La sélection des candidats admis à participer à un concours restreint de maîtrise d’œuvre s’effectue dans les conditions fixées par les articles R. 2162-15 et suivants du Code de la Commande Publique, lesquelles imposent l’intervention d’un Jury spécialement désigné.
Après analyse des dossiers de candidature, le Jury est réputé donné un avis motivé sur une ou plusieurs candidatures, afin d’éclairer l’acheteur sur son choix final, l’exigence de motivation impliquant pour le Jury de faire état des considérations de nature notamment technique et financière qui ont fondé ses choix (voir pour un rappel récent : Cour Administrative d’Appel de Nantes 22 janvier 2021, n°19NT03692)
Toutefois, le Code est muet quant au déroulement de la séance du Jury, et notamment sur la méthode devant être suivie par les membres du Jury pour procéder à un examen, logiquement collégial, des candidatures présentées.
Or, dans le cadre de concours pouvant, et c’est fréquemment le cas, donner lieu à plusieurs dizaines de candidatures, la sélection par le Jury relève parfois d’une gageure et s’avère longue et complexe.
Il arrive ainsi fréquemment que le travail du Jury soit « préparé » par un Assistant à Maîtrise d’Ouvrage (AMO) de l’acheteur ayant procédé à une lecture préalable des candidatures qui peut donner lieu à un rapport remis au Jury.
Dans le cas présent, l’AMO avait remis au Jury un document procédant à un classement des candidatures selon un code de trois couleurs, en fonction du degré d’adéquation ou de similitudes des références proposées par les candidats avec le programme.
Un bureau d’architectures exclut au stade de la sélection des candidats a saisi le juge des référés précontractuels, et contestait son éviction par le Jury alors même qu’elle figurait dans le groupe « vert » censé correspondre aux candidatures présentant les références les plus adéquates au programme, de sorte que le Jury aurait nécessairement dénaturé sa candidature.

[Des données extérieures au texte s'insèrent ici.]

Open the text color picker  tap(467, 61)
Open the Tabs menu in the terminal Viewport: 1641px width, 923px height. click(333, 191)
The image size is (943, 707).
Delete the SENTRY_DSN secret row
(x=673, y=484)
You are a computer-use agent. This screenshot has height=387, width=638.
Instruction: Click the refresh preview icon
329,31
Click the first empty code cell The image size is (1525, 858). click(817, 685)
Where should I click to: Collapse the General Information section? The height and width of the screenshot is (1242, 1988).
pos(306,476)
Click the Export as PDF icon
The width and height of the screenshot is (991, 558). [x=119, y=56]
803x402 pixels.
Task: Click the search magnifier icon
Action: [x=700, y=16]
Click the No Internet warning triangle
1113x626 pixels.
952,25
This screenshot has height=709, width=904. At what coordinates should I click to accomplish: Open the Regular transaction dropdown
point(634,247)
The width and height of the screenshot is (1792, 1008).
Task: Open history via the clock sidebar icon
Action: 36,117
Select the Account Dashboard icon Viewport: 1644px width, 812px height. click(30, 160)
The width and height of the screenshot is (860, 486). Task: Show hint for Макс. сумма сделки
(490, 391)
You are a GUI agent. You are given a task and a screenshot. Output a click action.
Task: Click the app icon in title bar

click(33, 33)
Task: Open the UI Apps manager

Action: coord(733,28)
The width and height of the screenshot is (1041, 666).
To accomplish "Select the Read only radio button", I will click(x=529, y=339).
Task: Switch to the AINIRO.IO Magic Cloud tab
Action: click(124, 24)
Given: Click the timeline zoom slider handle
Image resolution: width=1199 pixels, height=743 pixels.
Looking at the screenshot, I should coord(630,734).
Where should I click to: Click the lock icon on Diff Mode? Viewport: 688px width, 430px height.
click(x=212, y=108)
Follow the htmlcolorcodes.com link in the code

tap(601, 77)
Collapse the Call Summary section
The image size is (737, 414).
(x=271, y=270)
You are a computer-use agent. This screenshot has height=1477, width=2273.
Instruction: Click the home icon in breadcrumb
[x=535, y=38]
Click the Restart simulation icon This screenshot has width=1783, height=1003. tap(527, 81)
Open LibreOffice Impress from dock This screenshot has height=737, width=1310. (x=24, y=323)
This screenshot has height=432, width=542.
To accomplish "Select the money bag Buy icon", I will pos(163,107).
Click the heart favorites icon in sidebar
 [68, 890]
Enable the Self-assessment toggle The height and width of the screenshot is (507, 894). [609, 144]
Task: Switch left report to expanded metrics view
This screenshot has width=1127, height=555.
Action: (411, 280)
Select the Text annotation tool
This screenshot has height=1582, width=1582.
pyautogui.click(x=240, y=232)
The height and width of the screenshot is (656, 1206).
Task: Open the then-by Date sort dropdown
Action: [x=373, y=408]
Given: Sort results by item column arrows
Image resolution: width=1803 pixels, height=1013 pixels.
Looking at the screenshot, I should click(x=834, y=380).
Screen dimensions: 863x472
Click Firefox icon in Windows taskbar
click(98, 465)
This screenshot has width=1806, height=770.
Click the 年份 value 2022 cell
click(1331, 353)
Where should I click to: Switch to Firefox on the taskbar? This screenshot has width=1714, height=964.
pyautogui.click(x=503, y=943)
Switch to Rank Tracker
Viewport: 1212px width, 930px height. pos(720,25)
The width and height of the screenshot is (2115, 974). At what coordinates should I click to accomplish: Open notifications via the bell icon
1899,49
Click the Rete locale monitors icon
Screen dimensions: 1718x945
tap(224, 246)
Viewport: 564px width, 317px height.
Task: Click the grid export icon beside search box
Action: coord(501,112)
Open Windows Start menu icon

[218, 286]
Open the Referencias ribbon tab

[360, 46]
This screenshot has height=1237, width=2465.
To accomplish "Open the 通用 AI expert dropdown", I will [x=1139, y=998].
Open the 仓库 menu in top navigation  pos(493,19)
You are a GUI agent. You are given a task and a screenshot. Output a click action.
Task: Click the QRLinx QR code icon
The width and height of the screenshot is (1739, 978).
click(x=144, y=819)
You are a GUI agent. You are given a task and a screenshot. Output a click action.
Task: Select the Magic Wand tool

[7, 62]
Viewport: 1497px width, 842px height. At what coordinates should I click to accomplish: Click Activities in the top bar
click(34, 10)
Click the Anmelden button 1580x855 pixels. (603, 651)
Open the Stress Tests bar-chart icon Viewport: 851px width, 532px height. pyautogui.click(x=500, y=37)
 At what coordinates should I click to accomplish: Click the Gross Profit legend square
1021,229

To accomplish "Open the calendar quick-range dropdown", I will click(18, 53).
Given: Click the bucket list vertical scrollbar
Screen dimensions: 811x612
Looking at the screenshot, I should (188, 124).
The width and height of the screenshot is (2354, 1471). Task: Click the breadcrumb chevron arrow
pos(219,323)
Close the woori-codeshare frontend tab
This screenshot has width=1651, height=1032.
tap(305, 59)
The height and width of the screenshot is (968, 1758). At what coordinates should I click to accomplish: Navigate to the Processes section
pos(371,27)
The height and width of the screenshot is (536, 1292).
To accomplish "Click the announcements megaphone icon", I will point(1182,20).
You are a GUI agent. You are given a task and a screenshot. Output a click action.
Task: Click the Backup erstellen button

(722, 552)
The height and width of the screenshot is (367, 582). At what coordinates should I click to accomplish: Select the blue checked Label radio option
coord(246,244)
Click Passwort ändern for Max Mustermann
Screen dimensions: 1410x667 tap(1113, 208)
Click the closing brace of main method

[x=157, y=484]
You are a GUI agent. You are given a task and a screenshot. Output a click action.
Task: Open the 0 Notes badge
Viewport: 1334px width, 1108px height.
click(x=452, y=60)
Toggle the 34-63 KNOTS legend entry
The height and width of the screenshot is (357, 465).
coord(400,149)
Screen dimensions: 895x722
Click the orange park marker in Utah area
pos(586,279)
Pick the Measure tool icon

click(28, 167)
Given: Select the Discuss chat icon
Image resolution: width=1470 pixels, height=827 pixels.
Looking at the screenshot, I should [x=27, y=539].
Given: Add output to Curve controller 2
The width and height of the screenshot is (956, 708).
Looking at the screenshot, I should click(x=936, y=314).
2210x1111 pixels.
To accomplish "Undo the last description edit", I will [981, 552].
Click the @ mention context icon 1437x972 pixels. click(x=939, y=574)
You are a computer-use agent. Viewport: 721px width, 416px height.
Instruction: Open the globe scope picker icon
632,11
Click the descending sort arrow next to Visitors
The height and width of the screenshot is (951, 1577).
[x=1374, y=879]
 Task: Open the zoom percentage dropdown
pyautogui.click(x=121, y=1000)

Par une Ordonnance n° 2104091 du 25 novembre 2021, le Juge des Référés du Tribunal Administratif de ROUEN, rejette le moyen en deux temps et procède en premier lieu à une analyse in concreto de l’avis du Jury et de sa motivation, le jugeant suffisant au regard des exigences de la jurisprudence.
Dans un second temps, le juge des référés considère que la présentation en « groupes de couleurs » faite par l’AMO dans son document d’analyse technique ne traduit aucune méconnaissance des règles de publicité et de mise en concurrence :
« 16. En dernier lieu, il résulte de l’instruction que le jury de concours a recouru à la méthode dite « des avocats » à partir du deuxième tour de vote et que la société requérante a été éliminée dès le premier tour de vote qui s’est déroulé à main levée. Dans ces conditions, la société A. 26 Architectures n’a pu être lésée par le manquement qu’elle invoque relatif à la méthode dite « des avocats » et à l’absence, selon elle, de réel débat des membres du jury. Elle n’est pas davantage susceptible d’avoir été lésée par la présentation commune au jury des candidatures préalablement classées en trois groupes de couleur, qui ne constitue pas, au demeurant, un manquement aux obligations de publicité et de mise en concurrence. Par suite, le moyen tiré de l’irrégularité de la méthode de sélection des candidatures doit être écarté. »
Ce faisant, le juge des référés valide la possibilité pour l’acheteur public de remettre à un Jury de concours une sorte de « pré-analyse » des candidatures réalisée par un AMO, sans que cela puisse être automatiquement considéré comme méconnaissance des règles confiant au seul Jury le soin de procéder à une sélection des candidatures admises à participer au concours, ou même que le Jury soit lié par les conclusions de cette analyse à peine de dénaturation ainsi que le soutenait le Bureau d’Architectures requérant.
Une telle décision est de nature à sécuriser quelque peu les acheteurs publics qui ont recours, dans le cadre de procédures de sélection réunissant un nombre conséquent de candidatures, à une telle aide technique préalable.
Toutefois, outre l’absence de garanties pour l’acheteur de la parfaite impartialité de tels AMO spécialisés intervenant le plus souvent et logiquement dans le même domaine professionnel que les candidats, le risque juridique principal est bien que l’acheteur se sente lié par la position de l’AMO, alors même qu’il lui appartient en tout état de cause de procéder à sa propre analyse des mérites respectifs des candidatures et le cas échéant, comme c’est le cas en matière de concours de maîtrise d’œuvre, d’élaborer un avis motivé qui ne saurait se limiter à une reprise de celui de l’AMO.
Dès lors, on ne saurait malgré tout que conseiller aux acheteurs publics la plus grande prudence dans le recours à de telles préanalyses des offres ou des candidatures, qui ne peuvent en aucun cas se substituer à l’avis d’un Jury ou même à un rapport d’analyse des offres établi par l’acheteur.